┌─ Given data

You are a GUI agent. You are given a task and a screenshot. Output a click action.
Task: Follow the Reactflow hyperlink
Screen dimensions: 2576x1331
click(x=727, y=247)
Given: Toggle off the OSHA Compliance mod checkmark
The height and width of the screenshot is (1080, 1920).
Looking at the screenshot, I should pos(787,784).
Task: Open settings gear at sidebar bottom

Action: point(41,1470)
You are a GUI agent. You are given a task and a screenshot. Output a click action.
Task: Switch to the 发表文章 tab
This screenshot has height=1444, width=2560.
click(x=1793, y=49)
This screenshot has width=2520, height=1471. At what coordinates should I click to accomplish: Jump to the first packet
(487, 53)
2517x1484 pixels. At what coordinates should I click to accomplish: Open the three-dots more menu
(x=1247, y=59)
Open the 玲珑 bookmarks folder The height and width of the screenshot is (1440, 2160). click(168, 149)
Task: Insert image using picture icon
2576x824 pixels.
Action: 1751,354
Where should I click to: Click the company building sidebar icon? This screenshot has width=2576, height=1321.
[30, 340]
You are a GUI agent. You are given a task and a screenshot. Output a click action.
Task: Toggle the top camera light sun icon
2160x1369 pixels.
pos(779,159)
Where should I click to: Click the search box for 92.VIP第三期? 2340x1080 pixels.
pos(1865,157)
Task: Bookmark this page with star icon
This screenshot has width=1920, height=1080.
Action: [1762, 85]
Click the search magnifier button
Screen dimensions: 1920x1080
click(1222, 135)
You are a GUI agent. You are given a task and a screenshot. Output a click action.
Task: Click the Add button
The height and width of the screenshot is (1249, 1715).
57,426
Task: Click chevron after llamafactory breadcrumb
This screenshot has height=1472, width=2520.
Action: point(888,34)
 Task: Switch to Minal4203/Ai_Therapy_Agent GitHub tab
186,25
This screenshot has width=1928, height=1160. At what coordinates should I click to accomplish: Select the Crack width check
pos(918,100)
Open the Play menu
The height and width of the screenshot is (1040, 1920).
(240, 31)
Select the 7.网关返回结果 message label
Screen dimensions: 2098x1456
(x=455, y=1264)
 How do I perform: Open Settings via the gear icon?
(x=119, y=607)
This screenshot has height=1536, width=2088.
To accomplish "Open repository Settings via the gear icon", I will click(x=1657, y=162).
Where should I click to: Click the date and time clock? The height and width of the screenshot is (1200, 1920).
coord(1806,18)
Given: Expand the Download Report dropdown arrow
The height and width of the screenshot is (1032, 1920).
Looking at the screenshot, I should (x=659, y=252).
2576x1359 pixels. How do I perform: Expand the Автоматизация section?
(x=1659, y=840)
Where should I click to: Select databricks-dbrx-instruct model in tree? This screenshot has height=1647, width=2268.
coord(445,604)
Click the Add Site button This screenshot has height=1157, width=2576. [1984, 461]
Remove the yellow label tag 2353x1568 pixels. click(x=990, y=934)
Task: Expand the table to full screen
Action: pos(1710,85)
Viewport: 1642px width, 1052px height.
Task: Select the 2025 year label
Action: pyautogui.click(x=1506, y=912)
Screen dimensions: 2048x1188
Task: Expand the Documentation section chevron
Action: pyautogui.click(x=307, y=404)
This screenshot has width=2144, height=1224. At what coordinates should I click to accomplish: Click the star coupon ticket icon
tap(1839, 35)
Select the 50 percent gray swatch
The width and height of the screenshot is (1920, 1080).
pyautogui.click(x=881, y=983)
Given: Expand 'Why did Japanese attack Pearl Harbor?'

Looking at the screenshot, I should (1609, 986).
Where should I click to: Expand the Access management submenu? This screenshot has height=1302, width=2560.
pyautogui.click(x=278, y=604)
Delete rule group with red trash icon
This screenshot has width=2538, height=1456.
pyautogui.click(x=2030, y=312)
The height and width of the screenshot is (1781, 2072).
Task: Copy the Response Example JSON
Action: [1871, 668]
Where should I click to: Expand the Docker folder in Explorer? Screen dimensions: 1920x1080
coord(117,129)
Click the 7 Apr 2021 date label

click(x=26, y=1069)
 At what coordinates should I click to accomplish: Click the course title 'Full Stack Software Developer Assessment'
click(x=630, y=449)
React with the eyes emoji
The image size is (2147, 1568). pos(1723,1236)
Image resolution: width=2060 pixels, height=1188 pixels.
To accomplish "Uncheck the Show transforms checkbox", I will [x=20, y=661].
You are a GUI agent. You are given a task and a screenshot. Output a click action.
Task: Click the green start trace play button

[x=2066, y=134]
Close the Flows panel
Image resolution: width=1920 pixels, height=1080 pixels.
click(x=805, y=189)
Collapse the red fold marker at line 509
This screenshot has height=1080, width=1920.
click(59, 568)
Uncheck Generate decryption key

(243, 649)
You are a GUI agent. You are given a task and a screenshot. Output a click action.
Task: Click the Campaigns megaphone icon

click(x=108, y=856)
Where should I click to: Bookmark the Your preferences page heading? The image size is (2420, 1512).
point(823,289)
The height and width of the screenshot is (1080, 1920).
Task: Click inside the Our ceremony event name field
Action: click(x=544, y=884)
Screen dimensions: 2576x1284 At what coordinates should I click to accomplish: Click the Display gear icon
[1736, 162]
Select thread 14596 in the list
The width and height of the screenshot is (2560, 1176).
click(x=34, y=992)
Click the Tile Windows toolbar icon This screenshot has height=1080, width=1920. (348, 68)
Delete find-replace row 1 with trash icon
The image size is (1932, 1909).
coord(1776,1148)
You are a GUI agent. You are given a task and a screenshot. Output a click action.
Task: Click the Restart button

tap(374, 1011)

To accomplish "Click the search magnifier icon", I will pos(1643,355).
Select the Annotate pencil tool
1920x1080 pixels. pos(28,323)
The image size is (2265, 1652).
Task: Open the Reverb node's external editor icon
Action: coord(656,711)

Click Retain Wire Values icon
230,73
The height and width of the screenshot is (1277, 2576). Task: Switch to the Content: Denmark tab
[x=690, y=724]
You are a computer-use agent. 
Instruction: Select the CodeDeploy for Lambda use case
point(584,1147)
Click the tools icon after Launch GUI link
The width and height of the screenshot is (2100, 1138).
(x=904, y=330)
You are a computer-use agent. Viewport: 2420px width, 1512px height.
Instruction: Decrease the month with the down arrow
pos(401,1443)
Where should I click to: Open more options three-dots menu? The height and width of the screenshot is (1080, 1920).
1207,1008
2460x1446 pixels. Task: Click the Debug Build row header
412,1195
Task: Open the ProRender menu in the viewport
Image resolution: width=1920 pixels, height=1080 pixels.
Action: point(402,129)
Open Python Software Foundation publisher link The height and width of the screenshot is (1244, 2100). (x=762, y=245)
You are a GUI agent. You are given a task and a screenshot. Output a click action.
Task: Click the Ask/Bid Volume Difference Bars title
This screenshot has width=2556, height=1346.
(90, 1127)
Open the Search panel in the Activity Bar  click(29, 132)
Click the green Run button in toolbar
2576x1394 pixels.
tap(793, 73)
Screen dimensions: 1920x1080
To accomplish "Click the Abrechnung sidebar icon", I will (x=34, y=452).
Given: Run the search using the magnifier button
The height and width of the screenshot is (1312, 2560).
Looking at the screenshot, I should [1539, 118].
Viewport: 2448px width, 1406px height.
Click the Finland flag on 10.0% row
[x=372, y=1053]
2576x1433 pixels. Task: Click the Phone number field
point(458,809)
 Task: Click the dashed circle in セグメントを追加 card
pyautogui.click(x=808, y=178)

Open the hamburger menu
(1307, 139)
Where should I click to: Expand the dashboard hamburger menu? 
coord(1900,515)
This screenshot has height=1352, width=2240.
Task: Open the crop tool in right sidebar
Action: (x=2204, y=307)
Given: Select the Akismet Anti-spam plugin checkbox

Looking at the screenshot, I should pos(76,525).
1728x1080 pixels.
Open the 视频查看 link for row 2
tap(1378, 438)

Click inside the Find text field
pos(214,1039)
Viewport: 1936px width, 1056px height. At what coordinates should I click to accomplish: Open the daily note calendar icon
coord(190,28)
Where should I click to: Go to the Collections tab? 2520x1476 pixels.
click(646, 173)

└─

• [Problem requirements] The response should hold exactly the lines starting at the line with "Instruction: Decrease the" and ending at the line with "Viewport: 2448px width, 1406px height.", and no other line of the material above.

• [Task output]
Instruction: Decrease the month with the down arrow
pos(401,1443)
Where should I click to: Open more options three-dots menu? The height and width of the screenshot is (1080, 1920).
1207,1008
2460x1446 pixels. Task: Click the Debug Build row header
412,1195
Task: Open the ProRender menu in the viewport
Image resolution: width=1920 pixels, height=1080 pixels.
Action: point(402,129)
Open Python Software Foundation publisher link The height and width of the screenshot is (1244, 2100). (x=762, y=245)
You are a GUI agent. You are given a task and a screenshot. Output a click action.
Task: Click the Ask/Bid Volume Difference Bars title
This screenshot has width=2556, height=1346.
(90, 1127)
Open the Search panel in the Activity Bar  click(29, 132)
Click the green Run button in toolbar
2576x1394 pixels.
tap(793, 73)
Screen dimensions: 1920x1080
To accomplish "Click the Abrechnung sidebar icon", I will (x=34, y=452).
Given: Run the search using the magnifier button
The height and width of the screenshot is (1312, 2560).
Looking at the screenshot, I should [1539, 118].
Viewport: 2448px width, 1406px height.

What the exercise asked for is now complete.